* [What you will do] Edit the material below so that every "icon" becomes "button" and everything else stays the same, then write it out again without the pictures.

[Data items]
<<<<

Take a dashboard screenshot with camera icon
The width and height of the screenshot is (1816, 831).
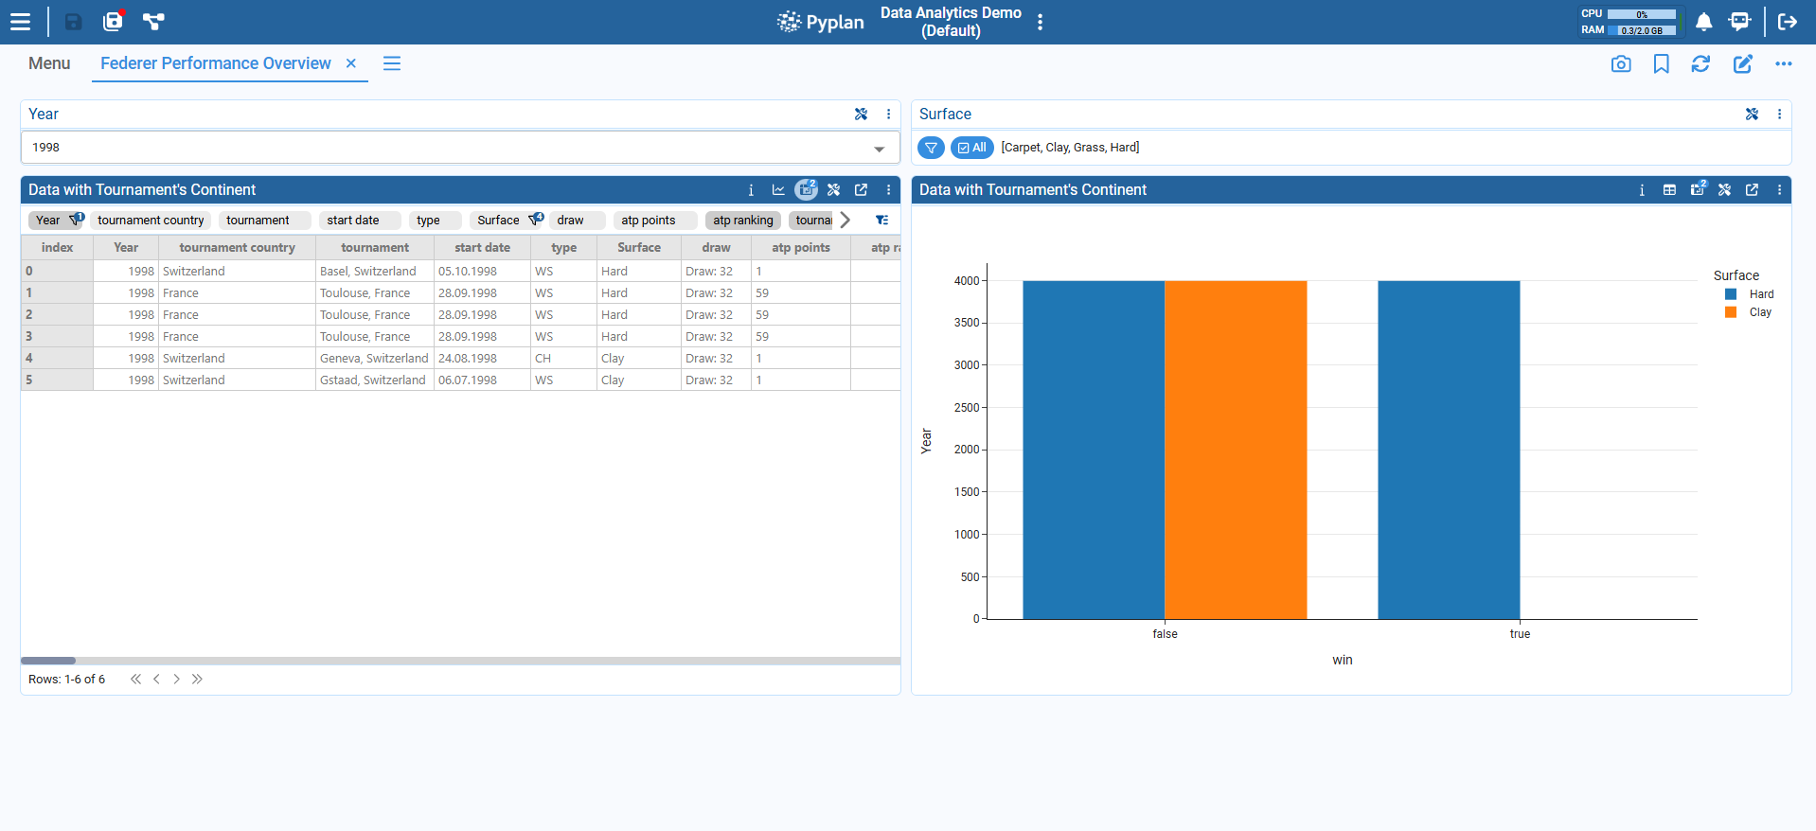point(1621,63)
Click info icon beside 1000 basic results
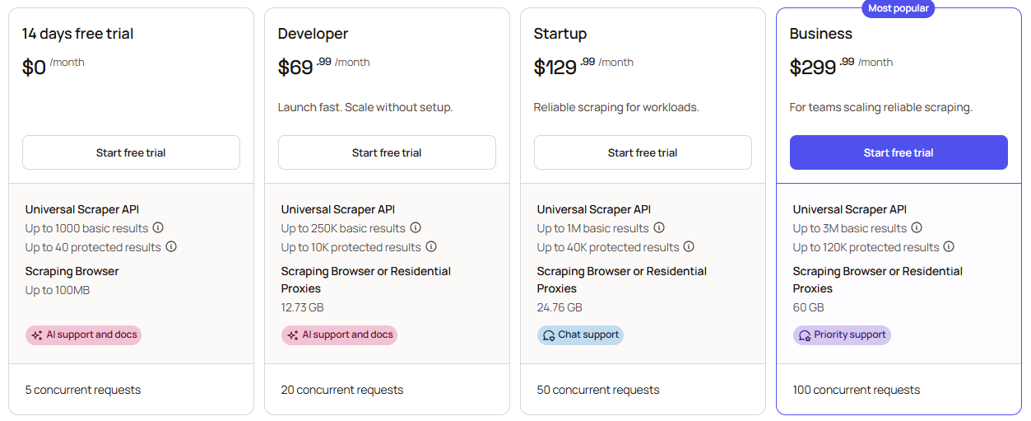This screenshot has height=421, width=1031. click(x=158, y=228)
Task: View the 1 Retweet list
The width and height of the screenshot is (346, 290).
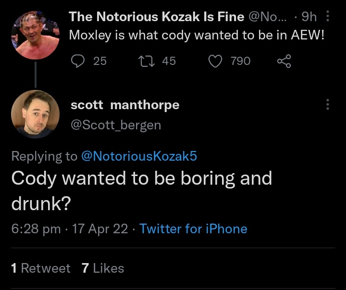Action: 41,268
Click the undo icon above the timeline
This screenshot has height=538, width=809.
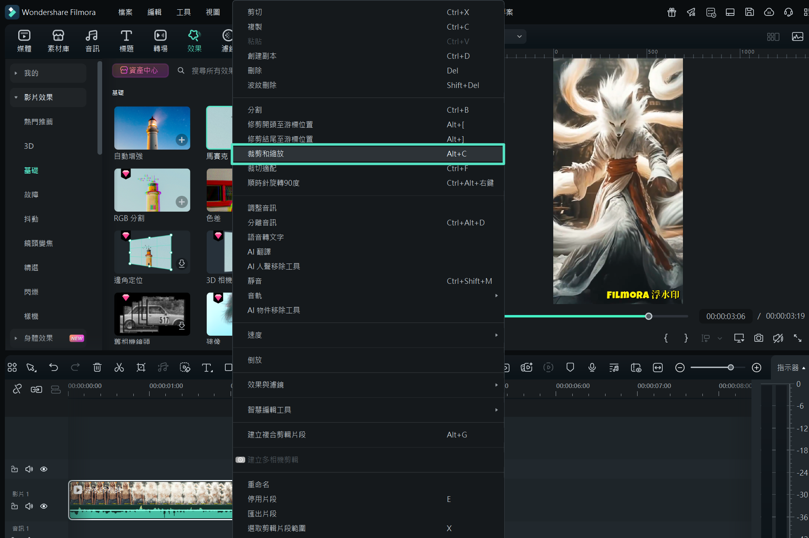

>>>>

* [The reply]
Take a dashboard screenshot with camera button
The width and height of the screenshot is (1816, 831).
point(1621,63)
Click info button beside 1000 basic results
This screenshot has height=421, width=1031. click(x=158, y=228)
Task: View the 1 Retweet list
The width and height of the screenshot is (346, 290).
Action: 41,268
Click the undo button above the timeline
This screenshot has height=538, width=809.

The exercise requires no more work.